▶ [Supplied records]
+ + + + + + +

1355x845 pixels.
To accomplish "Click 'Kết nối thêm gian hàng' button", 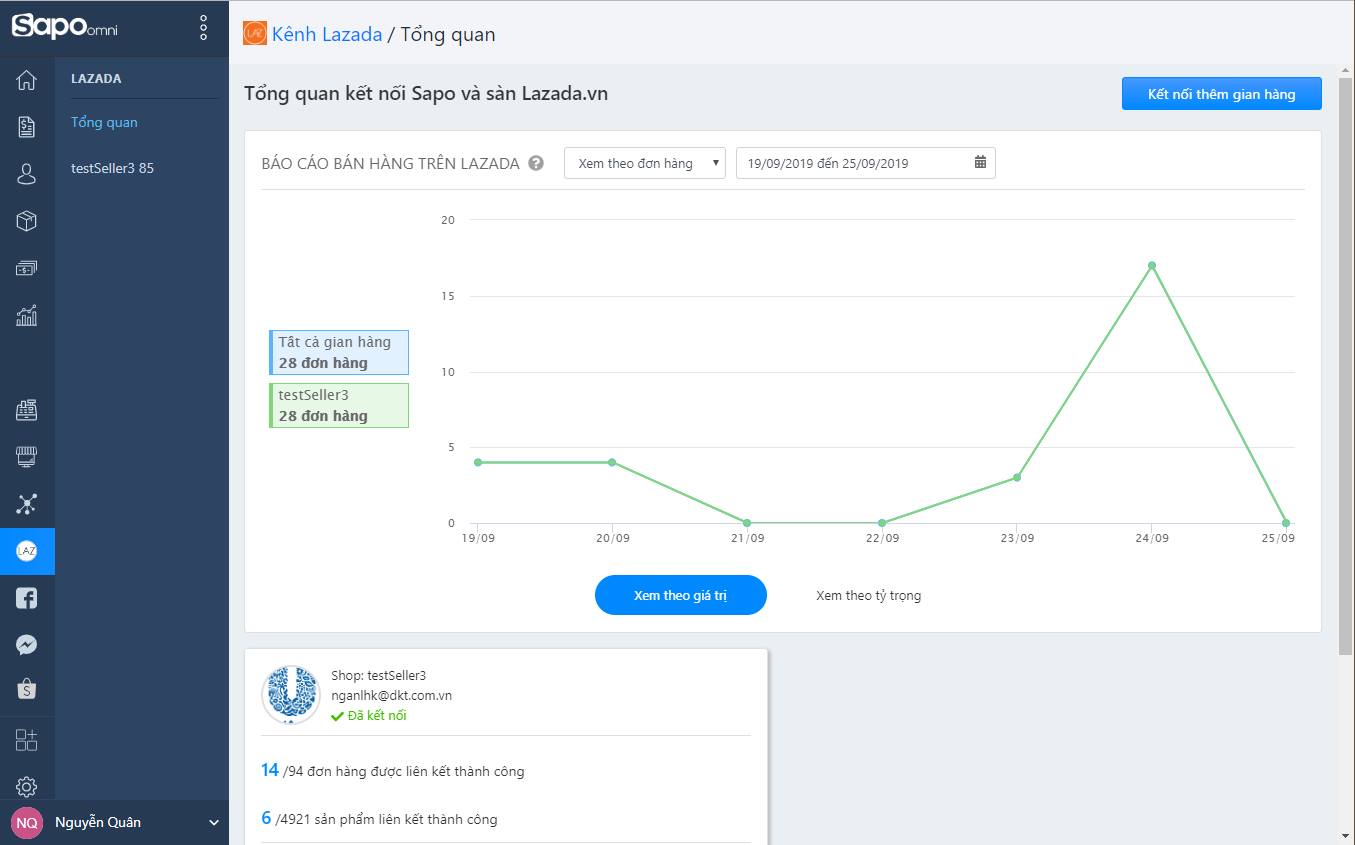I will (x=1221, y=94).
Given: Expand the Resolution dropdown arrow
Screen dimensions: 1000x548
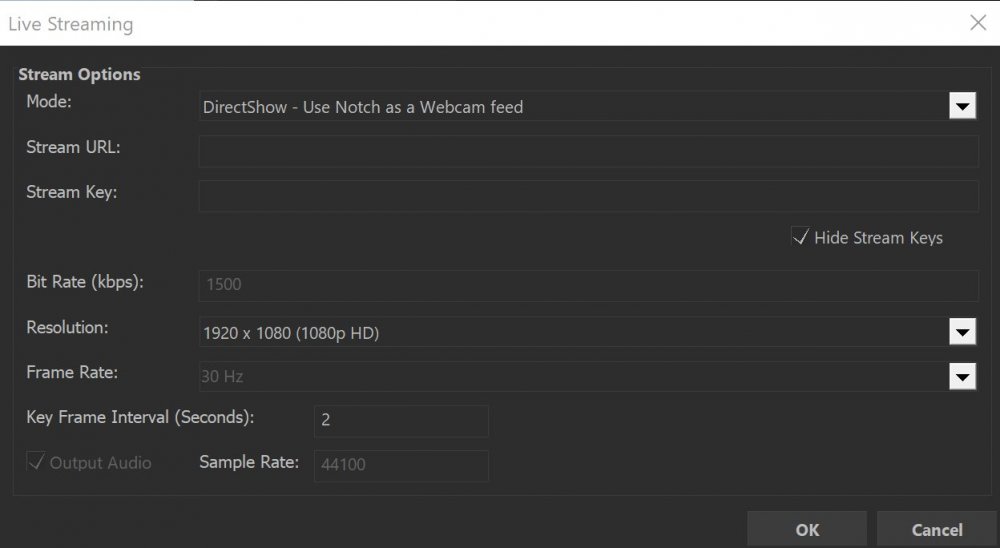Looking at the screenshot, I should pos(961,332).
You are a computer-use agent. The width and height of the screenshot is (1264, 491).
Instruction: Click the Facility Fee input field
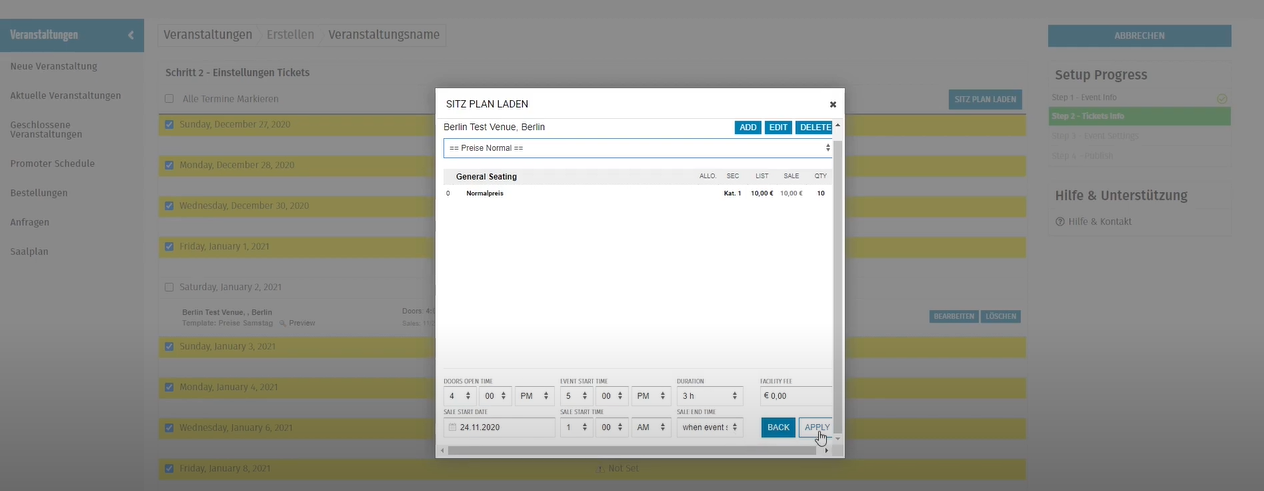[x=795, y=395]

+ + + + + + +

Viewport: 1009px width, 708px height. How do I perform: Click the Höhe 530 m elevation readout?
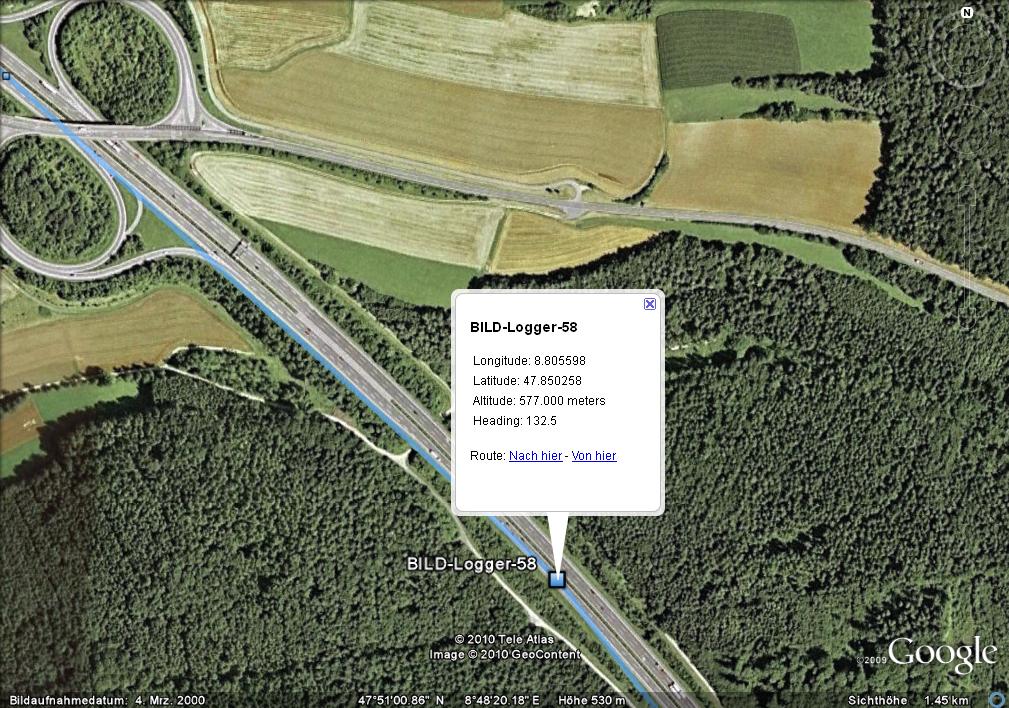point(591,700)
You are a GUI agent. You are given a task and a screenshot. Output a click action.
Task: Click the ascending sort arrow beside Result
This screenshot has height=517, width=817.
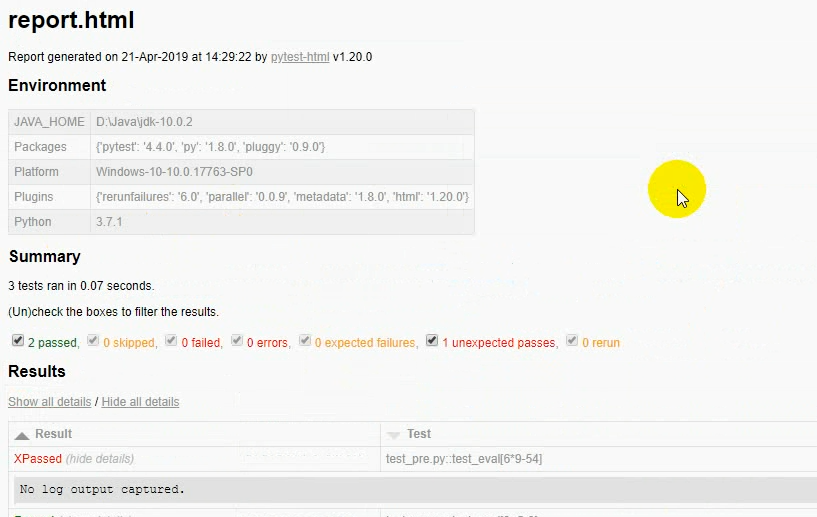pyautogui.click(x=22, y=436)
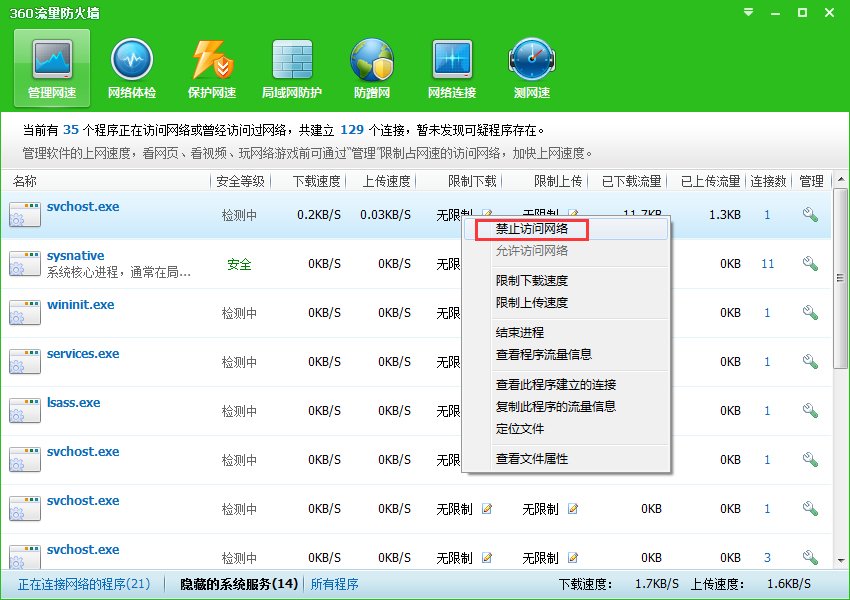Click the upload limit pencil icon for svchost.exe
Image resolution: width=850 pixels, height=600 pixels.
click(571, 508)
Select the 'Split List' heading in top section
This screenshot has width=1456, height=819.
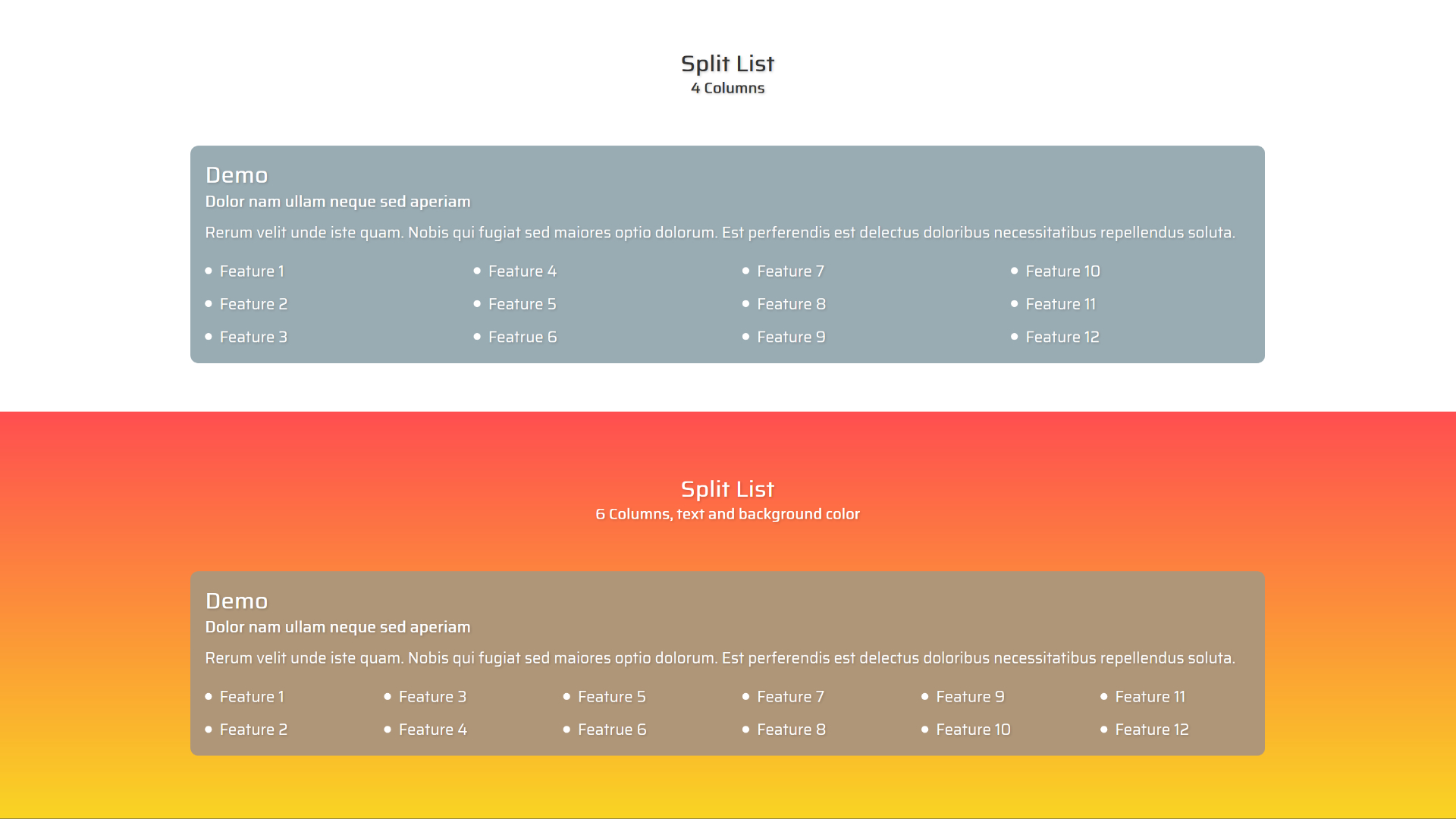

+ + + + + + +

▶ [Task to carry out]
Looking at the listing above, which lines run from the one containing "This screenshot has height=517, width=817." through the one containing "This screenshot has width=1456, height=819."? Print exactly those, ends included, pictures excluded.

▶ [Solved exercise]
This screenshot has height=517, width=817.
pyautogui.click(x=22, y=436)
Click the upload limit pencil icon for svchost.exe
Image resolution: width=850 pixels, height=600 pixels.
click(571, 508)
Select the 'Split List' heading in top section
This screenshot has width=1456, height=819.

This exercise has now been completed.